Member of Bihar Legislative Assembly
- In office 2015–2020
- Preceded by: Surendra Prasad Sinha
- Succeeded by: Vinay Yadav
- Constituency: Gurua

Personal details
- Born: 23 March 1965 (age 60) Sangrampur, Munger district, Bihar
- Party: Bharatiya Janata Party
- Spouse: Rupam Sinha
- Children: 1 son, 2 daughters
- Parent: Sacchidanand Singh (father);
- Education: B.Sc (Chemical Engineering)

= Rajiv Nandan =

Indian politician

Rajiv Nandan also known as Rajiv Nandan Dangi is an Indian politician. He was elected to the Bihar Legislative Assembly from Gurua constituency in Bihar in the 2015 Bihar Legislative Assembly election as a member of the Bharatiya Janata Party.

Dangi was a resident of Gaya district of Bihar.
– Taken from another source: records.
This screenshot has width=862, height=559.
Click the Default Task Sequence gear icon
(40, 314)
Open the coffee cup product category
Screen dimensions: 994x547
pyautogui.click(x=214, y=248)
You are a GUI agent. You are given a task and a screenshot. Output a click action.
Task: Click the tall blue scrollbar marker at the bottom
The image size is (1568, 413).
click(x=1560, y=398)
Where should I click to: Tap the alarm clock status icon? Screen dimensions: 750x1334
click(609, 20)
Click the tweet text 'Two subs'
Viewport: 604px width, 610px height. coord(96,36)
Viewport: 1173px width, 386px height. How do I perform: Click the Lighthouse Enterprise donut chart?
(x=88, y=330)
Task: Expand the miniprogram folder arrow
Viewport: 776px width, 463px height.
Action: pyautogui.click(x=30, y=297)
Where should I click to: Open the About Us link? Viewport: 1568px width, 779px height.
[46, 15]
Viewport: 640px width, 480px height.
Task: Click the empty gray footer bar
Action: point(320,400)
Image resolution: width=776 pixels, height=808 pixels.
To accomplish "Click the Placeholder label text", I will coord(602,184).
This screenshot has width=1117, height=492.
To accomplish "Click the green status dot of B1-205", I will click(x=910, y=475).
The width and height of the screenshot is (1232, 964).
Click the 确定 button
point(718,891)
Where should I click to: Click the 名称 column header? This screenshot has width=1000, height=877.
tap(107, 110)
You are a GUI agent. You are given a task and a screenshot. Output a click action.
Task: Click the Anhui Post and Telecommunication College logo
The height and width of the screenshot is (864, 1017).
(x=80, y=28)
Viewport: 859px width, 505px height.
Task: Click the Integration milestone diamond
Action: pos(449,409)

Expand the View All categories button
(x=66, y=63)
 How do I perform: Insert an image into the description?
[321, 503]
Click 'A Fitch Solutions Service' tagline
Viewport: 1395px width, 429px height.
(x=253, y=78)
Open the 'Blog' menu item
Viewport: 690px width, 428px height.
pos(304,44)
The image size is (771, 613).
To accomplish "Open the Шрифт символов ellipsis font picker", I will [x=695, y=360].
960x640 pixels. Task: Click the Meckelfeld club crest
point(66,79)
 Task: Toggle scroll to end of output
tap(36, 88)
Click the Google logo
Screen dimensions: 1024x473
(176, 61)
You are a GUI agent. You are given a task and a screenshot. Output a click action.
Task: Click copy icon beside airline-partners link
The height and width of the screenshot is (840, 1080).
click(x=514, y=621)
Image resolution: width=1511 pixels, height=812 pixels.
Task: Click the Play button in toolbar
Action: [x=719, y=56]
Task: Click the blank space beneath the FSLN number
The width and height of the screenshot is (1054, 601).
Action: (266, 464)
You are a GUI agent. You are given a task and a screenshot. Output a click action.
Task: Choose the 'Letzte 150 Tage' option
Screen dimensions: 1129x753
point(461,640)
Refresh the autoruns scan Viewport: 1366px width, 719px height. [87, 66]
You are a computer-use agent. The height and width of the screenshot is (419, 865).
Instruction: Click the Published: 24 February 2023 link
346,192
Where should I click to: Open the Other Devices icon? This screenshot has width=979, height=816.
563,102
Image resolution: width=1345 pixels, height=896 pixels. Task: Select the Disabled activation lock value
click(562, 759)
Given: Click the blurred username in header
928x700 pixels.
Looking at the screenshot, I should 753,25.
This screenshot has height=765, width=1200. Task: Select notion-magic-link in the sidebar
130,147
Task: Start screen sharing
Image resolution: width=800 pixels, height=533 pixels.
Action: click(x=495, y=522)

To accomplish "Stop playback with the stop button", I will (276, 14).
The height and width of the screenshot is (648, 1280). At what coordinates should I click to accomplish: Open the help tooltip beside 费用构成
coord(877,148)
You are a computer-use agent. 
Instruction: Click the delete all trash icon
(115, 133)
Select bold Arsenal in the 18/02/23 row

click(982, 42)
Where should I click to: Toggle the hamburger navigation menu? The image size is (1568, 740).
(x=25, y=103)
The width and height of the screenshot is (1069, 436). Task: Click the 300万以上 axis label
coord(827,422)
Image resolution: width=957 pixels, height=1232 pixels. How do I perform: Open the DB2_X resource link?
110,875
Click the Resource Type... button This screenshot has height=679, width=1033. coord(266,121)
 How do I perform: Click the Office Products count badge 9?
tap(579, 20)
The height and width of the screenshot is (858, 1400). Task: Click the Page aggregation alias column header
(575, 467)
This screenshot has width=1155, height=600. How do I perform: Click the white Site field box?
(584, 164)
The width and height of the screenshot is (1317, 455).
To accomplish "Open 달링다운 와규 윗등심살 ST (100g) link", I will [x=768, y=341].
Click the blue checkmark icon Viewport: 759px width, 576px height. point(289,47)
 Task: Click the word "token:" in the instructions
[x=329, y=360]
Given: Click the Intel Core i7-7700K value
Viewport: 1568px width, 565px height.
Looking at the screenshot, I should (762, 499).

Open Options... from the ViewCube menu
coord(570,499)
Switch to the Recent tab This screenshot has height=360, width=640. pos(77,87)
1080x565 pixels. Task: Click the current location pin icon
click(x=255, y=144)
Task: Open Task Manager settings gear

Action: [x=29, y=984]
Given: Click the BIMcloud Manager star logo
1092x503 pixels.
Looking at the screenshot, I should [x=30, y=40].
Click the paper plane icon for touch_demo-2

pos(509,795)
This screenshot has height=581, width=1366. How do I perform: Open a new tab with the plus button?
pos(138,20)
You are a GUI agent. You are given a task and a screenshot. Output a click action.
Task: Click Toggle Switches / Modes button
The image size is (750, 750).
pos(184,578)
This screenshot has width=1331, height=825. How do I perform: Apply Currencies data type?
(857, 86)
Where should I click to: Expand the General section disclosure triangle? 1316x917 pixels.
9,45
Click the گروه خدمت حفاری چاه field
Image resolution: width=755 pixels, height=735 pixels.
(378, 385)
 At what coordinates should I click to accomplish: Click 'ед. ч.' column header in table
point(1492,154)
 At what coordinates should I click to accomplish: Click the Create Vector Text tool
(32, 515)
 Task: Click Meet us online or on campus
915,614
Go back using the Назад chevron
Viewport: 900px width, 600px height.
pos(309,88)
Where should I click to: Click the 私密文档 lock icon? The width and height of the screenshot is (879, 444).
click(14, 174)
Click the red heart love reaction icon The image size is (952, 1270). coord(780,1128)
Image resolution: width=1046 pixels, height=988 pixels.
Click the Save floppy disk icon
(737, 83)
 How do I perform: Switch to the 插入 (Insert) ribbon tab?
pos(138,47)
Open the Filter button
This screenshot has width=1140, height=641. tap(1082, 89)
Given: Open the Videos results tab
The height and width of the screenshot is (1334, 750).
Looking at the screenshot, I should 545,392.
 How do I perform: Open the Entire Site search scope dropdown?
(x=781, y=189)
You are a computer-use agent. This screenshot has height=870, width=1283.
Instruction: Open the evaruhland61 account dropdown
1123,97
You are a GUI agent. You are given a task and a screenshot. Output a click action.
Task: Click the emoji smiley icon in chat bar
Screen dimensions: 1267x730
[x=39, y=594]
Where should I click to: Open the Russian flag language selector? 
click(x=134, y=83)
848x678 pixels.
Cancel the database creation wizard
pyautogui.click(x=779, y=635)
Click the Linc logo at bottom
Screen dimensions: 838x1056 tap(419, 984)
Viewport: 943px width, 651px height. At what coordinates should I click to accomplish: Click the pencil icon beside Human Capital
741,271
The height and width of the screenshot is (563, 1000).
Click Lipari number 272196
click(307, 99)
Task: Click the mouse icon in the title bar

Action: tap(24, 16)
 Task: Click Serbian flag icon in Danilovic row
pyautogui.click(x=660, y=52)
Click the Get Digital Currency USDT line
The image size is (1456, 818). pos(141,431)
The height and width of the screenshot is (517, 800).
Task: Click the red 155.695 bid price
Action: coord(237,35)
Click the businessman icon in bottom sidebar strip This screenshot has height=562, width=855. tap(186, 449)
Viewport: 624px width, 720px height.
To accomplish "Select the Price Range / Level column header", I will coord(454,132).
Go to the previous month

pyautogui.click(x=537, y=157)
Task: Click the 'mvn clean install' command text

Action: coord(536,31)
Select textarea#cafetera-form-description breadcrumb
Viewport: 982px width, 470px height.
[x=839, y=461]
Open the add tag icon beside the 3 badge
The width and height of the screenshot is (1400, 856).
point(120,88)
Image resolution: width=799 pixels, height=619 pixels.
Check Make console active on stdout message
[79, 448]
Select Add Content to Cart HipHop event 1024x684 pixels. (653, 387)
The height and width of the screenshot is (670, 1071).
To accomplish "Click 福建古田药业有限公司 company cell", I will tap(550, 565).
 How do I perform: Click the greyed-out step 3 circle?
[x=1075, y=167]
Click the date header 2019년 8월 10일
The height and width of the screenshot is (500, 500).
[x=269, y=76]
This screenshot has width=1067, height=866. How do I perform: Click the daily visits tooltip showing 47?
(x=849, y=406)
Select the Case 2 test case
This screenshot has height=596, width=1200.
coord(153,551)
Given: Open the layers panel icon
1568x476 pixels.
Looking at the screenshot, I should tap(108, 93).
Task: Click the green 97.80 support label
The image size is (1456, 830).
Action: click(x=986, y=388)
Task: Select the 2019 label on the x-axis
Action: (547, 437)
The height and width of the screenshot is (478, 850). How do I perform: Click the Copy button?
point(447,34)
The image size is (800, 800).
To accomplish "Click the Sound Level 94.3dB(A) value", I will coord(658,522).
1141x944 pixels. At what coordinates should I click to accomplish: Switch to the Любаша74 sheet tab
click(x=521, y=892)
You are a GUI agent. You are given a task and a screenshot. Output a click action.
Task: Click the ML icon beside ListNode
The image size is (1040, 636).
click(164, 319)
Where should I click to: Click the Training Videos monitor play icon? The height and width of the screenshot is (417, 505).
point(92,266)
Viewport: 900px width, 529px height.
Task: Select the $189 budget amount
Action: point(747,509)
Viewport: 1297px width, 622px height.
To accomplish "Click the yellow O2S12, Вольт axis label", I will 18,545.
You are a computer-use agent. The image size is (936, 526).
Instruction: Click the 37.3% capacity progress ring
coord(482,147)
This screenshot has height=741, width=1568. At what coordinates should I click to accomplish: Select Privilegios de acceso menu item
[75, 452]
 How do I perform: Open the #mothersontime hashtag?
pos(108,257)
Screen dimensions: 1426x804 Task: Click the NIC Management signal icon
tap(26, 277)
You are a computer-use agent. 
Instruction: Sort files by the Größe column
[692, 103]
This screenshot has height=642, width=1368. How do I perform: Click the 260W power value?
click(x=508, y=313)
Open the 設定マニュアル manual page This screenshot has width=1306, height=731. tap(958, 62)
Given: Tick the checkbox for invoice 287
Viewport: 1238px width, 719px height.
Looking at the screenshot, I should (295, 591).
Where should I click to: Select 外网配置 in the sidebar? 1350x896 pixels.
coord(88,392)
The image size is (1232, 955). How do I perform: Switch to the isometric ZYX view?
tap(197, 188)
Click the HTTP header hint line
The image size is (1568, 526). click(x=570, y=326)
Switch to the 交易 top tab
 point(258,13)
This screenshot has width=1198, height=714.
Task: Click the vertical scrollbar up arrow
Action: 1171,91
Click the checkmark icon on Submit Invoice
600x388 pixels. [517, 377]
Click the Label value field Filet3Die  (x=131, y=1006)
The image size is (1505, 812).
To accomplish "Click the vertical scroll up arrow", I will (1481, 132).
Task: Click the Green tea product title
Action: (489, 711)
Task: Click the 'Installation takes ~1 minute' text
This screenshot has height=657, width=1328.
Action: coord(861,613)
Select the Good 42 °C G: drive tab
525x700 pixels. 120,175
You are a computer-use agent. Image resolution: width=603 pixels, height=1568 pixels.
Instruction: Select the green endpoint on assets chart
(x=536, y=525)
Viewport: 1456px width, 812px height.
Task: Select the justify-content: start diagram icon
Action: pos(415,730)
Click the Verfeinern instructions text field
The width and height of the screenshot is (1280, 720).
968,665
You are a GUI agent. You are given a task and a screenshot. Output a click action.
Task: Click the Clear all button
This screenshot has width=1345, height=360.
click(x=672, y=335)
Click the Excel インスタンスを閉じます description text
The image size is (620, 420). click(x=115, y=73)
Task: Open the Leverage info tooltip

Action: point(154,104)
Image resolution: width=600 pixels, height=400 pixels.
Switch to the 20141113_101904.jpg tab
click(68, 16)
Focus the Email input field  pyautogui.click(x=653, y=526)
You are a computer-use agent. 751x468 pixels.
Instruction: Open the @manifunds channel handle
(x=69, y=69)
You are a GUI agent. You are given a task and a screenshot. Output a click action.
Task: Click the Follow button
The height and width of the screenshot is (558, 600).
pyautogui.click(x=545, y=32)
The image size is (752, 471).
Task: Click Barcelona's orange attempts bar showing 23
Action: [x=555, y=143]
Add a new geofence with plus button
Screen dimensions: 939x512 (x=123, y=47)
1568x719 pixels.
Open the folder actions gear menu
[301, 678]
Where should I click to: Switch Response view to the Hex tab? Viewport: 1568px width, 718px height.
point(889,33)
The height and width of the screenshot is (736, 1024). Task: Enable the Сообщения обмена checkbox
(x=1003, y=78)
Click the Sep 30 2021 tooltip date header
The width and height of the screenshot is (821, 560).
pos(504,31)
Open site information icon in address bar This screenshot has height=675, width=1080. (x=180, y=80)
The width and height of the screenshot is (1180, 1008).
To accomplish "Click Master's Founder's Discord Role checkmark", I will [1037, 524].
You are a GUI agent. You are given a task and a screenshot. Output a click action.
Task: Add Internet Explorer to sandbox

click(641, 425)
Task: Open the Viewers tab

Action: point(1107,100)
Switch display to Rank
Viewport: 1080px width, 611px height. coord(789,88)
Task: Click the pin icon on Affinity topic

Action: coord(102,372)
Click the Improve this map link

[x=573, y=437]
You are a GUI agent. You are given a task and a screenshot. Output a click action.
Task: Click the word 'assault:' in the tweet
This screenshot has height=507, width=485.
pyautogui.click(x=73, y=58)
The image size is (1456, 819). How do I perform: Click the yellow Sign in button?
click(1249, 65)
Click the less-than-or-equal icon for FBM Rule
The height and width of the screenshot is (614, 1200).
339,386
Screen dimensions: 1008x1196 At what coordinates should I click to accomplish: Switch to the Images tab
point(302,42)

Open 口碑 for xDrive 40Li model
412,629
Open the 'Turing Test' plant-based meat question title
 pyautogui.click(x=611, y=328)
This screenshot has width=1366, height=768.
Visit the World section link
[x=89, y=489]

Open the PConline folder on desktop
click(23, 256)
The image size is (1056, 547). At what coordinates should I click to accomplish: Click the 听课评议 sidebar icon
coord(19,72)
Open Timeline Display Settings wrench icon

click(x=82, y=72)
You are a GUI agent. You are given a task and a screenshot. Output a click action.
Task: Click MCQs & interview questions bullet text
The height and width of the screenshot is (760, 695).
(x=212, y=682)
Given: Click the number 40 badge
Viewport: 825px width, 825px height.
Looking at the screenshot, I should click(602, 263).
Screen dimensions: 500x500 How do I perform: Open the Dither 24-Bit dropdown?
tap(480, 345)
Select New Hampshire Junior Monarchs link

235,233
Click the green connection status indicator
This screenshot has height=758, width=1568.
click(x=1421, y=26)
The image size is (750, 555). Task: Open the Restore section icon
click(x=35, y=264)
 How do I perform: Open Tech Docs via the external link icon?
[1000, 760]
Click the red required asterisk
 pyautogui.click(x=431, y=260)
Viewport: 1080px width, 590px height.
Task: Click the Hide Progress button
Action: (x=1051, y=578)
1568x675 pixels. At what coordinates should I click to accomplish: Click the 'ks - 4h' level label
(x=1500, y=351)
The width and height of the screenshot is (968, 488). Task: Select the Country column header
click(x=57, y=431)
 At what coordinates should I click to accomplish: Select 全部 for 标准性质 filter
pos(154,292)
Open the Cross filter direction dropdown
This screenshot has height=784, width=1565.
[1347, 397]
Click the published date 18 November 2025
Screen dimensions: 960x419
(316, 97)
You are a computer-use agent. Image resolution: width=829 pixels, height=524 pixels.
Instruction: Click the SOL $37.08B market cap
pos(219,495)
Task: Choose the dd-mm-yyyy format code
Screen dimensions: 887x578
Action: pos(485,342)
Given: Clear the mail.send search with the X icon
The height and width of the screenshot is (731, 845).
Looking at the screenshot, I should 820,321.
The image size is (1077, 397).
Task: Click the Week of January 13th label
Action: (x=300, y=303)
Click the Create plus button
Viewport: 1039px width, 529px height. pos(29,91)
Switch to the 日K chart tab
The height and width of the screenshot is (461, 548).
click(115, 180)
His ancestral home was near Gulariya Chak in the Tikari Police Station area of Gaya. He was a member of Dangi sub-caste of the dominant Koeri caste of Bihar. He contested legislative assembly election twice. In 2015, he became the MLA from Gurua constituency, but in 2020, he was unable to retain his seat. He came from a political family and his father Sachidanand Dangi was also a politician. Sachidanand Dangi represented Belaganj Assembly constituency in Bihar Legislative Assembly. Rajiv Nandan was the personal assistant of parliamentarian Ramji Manjhi, which allowed him to begin his political career.

He died in 2023 at Paras Hospital in Patna. He was suffering from prolonged illness before his death.